固相抽出方法及び装置
【課題】 クロマトグラフィー分析において、目的成分の抽出、濃縮等の試料調整等の前処理が極めて簡便にかつ短時間に実施できるようにする。
【解決手段】 クロマトグラフ分析の前処理に際し、マイクロトラップとして細管内に解放構造の多孔質体を細管全径に亘り適宜長に形成したカラムを使用し、測定対象物質含有試料を通過させ、該カラム内の多孔質体の細孔に測定対象物質を保持させ、濃縮させ、次いで離脱させて分析手段へ導く。
【解決手段】 クロマトグラフ分析の前処理に際し、マイクロトラップとして細管内に解放構造の多孔質体を細管全径に亘り適宜長に形成したカラムを使用し、測定対象物質含有試料を通過させ、該カラム内の多孔質体の細孔に測定対象物質を保持させ、濃縮させ、次いで離脱させて分析手段へ導く。
【発明の詳細な説明】
【0001】
【発明の属する技術分野】本発明は、固相抽出方法に関するもので、就中クロマトグラフへ導入するサンプルの前処理に有効な処理方法に関するものである。
【0002】
【従来の技術】クロマトグラフィー分析では、サンプリングから目的成分の抽出、濃縮等の試料調整、所謂前処理に要する時間と手間は、分析作業の80%を占めると言われている。1990年にPawliszynによって開発された固相微量抽出方法(SPME=Solid-Phase-Micro extraction)は、これらの作業及びクロマトグラフへの導入が簡便に行えるサンプル前処理法である。SPME法は、表面に液相をコーティングしたファイバーをサンプルのヘッドスペース叉は溶液中に露出して抽出を行い、ファイバー液相へ抽出された目的成分をGC注入口で熱脱離させてGCに導入する方法である(特開平5−506715)。

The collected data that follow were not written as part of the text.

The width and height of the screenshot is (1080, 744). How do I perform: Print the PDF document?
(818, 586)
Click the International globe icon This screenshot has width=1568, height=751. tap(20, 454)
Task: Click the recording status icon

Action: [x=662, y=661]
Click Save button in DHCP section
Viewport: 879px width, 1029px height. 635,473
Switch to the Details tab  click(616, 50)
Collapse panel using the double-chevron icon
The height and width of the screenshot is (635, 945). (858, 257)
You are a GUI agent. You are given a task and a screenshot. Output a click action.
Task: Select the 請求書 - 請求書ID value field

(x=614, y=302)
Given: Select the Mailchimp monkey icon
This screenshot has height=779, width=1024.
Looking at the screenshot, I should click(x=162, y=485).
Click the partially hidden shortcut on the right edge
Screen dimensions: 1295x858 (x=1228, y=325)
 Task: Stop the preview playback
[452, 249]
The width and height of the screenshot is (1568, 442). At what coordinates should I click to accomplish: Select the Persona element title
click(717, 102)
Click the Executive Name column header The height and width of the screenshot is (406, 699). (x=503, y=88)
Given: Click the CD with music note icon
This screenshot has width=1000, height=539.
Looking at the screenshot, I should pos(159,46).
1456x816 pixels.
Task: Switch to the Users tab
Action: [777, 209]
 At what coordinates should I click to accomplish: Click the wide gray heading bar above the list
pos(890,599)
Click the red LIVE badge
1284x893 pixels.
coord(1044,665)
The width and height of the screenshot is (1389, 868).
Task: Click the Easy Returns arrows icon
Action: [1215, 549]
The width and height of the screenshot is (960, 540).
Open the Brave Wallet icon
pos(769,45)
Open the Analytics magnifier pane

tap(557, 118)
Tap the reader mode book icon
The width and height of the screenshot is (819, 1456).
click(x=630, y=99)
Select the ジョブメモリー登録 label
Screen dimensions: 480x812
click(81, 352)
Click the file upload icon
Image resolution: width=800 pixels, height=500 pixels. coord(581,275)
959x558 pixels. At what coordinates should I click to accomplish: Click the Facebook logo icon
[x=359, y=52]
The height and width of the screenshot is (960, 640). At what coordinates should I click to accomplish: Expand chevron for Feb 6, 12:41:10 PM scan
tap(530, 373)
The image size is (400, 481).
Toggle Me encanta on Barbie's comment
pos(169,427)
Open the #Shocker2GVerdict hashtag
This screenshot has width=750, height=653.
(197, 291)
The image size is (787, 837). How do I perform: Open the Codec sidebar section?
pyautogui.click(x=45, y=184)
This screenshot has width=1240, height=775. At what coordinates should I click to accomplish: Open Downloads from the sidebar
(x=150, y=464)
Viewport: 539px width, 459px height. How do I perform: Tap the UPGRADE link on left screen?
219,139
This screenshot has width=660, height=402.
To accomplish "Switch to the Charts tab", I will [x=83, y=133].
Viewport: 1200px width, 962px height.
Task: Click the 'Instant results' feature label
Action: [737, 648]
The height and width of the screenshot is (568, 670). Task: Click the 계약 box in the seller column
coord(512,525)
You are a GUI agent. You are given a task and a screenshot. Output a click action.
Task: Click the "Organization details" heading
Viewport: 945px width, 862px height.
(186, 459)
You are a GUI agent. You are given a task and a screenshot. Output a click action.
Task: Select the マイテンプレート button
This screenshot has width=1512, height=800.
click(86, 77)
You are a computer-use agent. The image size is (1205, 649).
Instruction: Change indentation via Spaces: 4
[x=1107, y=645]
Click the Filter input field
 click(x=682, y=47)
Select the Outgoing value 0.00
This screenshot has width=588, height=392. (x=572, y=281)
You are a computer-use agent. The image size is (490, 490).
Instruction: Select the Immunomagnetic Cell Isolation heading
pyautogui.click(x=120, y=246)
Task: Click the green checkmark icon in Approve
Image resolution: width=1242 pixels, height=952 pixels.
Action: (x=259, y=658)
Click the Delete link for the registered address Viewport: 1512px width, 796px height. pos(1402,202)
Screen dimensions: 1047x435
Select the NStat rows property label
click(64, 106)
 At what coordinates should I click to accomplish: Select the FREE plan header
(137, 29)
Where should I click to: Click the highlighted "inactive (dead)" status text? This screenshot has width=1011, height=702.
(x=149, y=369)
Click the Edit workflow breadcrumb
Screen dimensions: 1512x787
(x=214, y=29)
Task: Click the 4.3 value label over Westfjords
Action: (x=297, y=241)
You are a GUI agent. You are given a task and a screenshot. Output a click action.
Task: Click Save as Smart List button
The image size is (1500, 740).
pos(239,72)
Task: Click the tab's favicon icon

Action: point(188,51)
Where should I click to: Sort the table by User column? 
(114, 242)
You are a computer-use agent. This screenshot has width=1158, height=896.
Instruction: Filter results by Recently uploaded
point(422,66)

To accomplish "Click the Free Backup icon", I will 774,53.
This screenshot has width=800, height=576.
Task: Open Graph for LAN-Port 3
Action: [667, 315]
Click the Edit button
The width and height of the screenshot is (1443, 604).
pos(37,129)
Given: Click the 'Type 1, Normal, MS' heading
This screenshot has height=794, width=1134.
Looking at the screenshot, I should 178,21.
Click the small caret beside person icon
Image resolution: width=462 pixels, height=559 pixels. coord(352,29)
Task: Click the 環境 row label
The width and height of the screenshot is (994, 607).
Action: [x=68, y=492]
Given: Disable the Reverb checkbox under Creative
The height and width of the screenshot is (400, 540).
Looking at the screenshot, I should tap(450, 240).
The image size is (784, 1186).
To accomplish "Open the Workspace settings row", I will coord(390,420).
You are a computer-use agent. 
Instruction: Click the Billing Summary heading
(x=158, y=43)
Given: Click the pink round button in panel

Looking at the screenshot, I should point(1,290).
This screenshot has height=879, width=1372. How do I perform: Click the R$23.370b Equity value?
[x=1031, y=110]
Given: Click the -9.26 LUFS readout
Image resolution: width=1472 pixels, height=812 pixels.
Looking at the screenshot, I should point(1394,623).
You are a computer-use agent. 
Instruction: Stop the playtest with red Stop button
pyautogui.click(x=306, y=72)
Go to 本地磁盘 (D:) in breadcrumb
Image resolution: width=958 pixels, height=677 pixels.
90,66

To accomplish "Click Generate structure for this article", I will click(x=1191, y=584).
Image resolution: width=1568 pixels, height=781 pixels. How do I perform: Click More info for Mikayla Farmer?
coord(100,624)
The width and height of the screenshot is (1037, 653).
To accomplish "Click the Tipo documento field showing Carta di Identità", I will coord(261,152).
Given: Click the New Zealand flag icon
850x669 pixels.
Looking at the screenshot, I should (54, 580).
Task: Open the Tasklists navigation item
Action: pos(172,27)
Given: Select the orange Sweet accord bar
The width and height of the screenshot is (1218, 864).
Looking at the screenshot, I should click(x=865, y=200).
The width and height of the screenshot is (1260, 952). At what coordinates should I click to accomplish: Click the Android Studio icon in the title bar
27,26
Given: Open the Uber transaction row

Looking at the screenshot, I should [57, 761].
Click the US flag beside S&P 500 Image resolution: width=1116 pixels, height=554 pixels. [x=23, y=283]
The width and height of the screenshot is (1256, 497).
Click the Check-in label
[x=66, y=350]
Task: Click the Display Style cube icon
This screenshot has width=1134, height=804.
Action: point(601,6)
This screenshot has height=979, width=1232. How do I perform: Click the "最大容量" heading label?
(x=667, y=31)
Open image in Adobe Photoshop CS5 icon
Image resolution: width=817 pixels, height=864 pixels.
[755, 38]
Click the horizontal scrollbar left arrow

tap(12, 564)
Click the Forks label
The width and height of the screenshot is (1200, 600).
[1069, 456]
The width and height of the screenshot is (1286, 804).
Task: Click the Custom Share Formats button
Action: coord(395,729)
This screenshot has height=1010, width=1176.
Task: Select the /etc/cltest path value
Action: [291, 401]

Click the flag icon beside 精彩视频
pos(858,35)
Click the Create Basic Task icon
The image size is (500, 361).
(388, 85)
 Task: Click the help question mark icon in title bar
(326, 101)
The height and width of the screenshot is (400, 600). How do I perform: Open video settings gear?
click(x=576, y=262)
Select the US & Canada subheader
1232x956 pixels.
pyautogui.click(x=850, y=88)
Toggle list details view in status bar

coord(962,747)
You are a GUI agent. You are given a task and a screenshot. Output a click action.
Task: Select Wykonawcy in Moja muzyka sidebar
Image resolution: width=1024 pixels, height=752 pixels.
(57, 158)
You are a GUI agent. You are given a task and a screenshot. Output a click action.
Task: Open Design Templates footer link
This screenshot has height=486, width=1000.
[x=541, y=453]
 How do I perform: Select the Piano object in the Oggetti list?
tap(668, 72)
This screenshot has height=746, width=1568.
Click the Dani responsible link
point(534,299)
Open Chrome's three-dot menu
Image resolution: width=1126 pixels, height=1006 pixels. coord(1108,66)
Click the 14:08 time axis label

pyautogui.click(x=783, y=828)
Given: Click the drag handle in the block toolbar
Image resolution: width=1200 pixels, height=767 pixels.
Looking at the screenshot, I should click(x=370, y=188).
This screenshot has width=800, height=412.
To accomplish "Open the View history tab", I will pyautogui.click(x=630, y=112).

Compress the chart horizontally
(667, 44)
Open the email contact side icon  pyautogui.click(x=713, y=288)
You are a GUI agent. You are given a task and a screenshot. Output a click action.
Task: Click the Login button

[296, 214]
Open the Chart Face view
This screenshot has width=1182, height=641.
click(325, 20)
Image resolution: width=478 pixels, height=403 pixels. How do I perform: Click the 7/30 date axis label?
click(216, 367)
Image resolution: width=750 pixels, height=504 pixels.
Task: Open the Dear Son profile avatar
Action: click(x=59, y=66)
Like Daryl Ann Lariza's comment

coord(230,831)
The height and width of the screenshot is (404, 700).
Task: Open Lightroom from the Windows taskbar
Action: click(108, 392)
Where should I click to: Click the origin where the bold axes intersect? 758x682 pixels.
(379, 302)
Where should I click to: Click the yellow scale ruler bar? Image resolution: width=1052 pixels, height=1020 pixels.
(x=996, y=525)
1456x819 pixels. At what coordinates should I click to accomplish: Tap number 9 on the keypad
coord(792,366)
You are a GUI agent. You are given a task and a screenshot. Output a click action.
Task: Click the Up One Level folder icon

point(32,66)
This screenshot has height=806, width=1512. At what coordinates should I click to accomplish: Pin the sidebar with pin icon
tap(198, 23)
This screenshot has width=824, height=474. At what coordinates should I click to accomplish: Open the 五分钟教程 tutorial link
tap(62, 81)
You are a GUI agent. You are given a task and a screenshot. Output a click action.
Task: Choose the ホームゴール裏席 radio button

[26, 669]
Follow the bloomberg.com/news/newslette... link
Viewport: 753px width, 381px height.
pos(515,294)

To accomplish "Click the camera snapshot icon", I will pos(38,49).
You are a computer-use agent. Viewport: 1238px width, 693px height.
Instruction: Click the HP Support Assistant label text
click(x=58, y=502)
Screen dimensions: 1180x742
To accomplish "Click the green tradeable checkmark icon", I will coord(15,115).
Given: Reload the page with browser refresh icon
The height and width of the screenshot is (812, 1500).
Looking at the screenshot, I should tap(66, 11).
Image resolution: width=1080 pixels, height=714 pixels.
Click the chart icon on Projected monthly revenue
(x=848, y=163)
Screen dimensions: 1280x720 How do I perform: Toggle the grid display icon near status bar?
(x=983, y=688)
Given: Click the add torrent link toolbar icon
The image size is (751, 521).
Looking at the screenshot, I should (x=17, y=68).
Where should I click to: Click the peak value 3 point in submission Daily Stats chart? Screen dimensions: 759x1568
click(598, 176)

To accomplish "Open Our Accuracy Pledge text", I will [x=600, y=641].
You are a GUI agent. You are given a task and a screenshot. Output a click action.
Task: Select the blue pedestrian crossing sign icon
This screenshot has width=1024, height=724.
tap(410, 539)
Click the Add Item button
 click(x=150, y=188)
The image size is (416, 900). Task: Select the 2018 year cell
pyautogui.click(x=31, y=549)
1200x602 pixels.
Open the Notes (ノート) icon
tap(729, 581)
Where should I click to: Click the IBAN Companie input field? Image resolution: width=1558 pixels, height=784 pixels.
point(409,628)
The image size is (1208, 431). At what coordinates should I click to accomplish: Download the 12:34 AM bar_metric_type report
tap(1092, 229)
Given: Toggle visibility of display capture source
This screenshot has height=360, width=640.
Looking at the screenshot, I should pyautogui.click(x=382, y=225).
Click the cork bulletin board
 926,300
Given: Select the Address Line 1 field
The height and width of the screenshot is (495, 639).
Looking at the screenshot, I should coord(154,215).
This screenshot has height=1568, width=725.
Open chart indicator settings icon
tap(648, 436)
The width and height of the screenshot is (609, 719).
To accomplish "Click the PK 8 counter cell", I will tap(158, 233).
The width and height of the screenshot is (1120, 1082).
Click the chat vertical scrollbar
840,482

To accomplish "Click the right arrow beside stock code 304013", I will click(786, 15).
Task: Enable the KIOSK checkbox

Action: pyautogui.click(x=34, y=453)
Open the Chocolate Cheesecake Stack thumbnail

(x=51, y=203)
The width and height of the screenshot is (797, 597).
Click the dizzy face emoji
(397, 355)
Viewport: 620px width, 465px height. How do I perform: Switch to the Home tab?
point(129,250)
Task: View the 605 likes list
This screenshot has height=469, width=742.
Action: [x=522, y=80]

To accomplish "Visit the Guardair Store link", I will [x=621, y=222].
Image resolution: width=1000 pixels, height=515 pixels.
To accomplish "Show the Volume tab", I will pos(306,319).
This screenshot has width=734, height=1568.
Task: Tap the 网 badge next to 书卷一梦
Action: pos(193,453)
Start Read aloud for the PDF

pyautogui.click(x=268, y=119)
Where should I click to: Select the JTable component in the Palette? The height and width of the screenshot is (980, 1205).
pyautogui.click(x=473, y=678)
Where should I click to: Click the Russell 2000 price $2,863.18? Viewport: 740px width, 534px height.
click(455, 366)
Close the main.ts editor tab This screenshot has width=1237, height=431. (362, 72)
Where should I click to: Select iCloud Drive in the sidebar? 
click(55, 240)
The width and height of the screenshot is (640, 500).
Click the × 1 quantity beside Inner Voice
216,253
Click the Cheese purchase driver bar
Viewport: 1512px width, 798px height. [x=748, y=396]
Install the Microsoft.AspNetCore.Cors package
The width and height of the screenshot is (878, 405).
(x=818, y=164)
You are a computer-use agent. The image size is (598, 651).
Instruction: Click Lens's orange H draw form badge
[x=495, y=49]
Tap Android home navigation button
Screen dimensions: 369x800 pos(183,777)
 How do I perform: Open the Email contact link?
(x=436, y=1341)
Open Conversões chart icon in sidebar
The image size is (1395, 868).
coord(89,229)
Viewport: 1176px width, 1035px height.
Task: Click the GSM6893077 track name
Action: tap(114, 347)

【0003】更に、最近では吸着機構にGCのキャピラリーカラムを使用するIn−tubeSPME方法(片山洋行、成松鎮雄、Heather L Lord、J.Pawliszyn Chromatography 20(1999)237-249)が用いられている。キャピラリーカラムにサンプルを流し、カラムの液相に目的成分を保持させる。この後溶媒を流し、目的成分を溶媒離脱する手法である。又、シリンジを用い、内表面に固定相を固定した中空ニードルにより目的成分を保持させる。この後、溶媒を流したり熱をかけたりすることで、目的成分を脱離させる方法が提案されている(特開平8−94597)。又、従来一般的に目的成分の濃縮に際して、ビーズ状の無機系充填剤を筒体に充填したカラムが使用されている。
【0004】
【発明が解決しようとする課題】前者の手法では試料負荷量を増やすため、ファイバー液層の膜厚を厚くしてサンプル保持能力を上げることが一般的な手法である。ところが膜厚を厚くすると目的成分が液相と平衡に達するまでに時間がかかるという問題が生じる。実際の100μmの液相を用いた水中の農薬抽出では、平衡に達するまでの時間が15分〜60分以上という結果が多く報告されている(J.Beltram,F.J.L pez.F.Hern ndez Journal of Chrmatography A.885(2000)389-404 )。この平衡時間を短くするために、サンプルや、シリンジを撹拌したり、サンプルに熱をかけるなどして平衡時間を短縮している例があるが、大幅な時間短縮には至っていない(大川真、笠松隆志、秋葉善弥 第8階環境化学討論会、九州、1999)。又、本法ではサンプルを分析系に導入時に加熱離脱するため、熱分解する成分の分析には適用できない。又、SPMEの加熱脱着を既存のガスクロマトグラフの注入口で行う場合、低沸点成分はインジェクション時における成分拡散が大きいため、結果的にピーク巾が広がってしまう。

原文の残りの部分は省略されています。